Look through the entries for the line containing "Task: Click the reply speech bubble icon". Then output that line and every line after it, exactly, to the end.

(Stored data)
--- START ---
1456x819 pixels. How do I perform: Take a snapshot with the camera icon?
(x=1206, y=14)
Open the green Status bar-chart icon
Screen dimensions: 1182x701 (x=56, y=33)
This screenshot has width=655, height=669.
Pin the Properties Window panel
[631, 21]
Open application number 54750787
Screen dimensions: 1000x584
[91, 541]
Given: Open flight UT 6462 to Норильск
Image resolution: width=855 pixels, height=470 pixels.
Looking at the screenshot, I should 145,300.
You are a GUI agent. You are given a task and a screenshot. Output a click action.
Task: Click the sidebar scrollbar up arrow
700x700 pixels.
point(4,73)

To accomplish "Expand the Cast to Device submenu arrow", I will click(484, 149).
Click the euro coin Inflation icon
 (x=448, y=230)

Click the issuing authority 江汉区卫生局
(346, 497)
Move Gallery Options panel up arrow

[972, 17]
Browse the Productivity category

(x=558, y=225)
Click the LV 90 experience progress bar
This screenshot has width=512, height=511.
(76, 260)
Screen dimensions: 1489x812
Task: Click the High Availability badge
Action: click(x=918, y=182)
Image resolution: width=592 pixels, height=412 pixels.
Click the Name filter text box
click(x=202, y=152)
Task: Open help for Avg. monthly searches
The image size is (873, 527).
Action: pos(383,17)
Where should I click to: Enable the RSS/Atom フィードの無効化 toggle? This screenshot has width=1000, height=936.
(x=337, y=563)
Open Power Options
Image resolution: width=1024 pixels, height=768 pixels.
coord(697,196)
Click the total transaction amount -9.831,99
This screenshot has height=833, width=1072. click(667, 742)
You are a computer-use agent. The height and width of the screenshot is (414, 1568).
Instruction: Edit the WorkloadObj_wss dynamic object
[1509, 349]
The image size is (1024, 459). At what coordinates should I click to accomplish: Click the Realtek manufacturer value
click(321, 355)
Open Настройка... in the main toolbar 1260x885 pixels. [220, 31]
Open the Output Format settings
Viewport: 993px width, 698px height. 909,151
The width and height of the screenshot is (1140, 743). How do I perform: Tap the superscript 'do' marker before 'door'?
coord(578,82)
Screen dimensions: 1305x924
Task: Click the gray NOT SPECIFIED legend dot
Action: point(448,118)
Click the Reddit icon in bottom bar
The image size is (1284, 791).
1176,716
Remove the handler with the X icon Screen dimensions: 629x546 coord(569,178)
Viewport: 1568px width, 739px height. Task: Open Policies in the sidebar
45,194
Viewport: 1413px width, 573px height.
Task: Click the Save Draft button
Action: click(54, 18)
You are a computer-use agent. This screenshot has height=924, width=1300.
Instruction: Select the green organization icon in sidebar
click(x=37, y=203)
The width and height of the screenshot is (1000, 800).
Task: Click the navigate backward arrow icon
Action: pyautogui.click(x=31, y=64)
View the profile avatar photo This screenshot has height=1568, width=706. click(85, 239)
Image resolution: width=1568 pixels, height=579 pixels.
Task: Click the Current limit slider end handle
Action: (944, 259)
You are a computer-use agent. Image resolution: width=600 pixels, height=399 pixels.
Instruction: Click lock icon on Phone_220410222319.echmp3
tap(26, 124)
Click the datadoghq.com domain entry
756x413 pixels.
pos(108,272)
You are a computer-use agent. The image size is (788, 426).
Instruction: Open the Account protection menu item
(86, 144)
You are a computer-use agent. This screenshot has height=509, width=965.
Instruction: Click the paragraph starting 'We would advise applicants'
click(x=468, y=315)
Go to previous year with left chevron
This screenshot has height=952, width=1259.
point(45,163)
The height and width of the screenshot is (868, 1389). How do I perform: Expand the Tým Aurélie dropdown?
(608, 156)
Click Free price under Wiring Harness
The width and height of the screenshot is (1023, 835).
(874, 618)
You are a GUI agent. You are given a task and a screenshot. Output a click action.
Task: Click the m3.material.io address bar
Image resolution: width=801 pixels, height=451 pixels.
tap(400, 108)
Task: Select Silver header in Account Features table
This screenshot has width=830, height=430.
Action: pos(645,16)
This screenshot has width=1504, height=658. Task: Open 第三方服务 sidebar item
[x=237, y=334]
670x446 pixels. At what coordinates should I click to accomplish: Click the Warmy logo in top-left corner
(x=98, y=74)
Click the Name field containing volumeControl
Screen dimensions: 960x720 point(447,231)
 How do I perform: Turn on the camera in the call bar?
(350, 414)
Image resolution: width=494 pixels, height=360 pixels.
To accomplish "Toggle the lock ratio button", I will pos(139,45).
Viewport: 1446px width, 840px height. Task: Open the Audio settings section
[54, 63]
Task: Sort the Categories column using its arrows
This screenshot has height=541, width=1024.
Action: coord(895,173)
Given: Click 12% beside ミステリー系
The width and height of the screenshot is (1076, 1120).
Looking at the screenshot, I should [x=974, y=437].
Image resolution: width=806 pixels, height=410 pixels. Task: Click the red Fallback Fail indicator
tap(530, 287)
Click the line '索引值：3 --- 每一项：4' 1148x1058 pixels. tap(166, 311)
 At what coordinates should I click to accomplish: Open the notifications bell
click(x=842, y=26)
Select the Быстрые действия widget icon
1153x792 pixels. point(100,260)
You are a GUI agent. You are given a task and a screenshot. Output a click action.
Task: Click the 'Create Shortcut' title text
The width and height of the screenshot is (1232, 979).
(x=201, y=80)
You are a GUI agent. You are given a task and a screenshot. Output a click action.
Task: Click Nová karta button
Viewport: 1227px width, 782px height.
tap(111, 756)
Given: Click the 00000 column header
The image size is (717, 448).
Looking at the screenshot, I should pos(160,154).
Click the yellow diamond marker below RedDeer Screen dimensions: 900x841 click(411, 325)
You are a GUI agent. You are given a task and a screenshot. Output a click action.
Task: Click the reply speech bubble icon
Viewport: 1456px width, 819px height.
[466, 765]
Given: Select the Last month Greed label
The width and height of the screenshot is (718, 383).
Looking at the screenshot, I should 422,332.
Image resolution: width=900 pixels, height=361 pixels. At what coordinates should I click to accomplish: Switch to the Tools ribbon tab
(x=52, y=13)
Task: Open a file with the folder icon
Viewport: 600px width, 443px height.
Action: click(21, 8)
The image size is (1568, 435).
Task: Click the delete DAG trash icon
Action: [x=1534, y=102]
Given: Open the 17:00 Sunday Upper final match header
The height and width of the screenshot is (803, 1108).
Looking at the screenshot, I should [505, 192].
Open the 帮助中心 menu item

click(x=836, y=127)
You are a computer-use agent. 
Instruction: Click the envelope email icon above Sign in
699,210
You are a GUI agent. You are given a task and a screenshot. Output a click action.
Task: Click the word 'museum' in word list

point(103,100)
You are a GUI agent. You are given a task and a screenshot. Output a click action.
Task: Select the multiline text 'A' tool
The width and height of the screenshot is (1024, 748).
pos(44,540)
--- END ---
Solution for this problem —
Task: Click the reply speech bubble icon
Viewport: 1456px width, 819px height.
[466, 765]
Given: Select the Last month Greed label
The width and height of the screenshot is (718, 383).
Looking at the screenshot, I should 422,332.
Image resolution: width=900 pixels, height=361 pixels. At what coordinates should I click to accomplish: Switch to the Tools ribbon tab
(x=52, y=13)
Task: Open a file with the folder icon
Viewport: 600px width, 443px height.
Action: click(21, 8)
The image size is (1568, 435).
Task: Click the delete DAG trash icon
Action: [x=1534, y=102]
Given: Open the 17:00 Sunday Upper final match header
The height and width of the screenshot is (803, 1108).
Looking at the screenshot, I should [505, 192].
Open the 帮助中心 menu item

click(x=836, y=127)
You are a computer-use agent. 
Instruction: Click the envelope email icon above Sign in
699,210
You are a GUI agent. You are given a task and a screenshot. Output a click action.
Task: Click the word 'museum' in word list

point(103,100)
You are a GUI agent. You are given a task and a screenshot. Output a click action.
Task: Select the multiline text 'A' tool
The width and height of the screenshot is (1024, 748).
pos(44,540)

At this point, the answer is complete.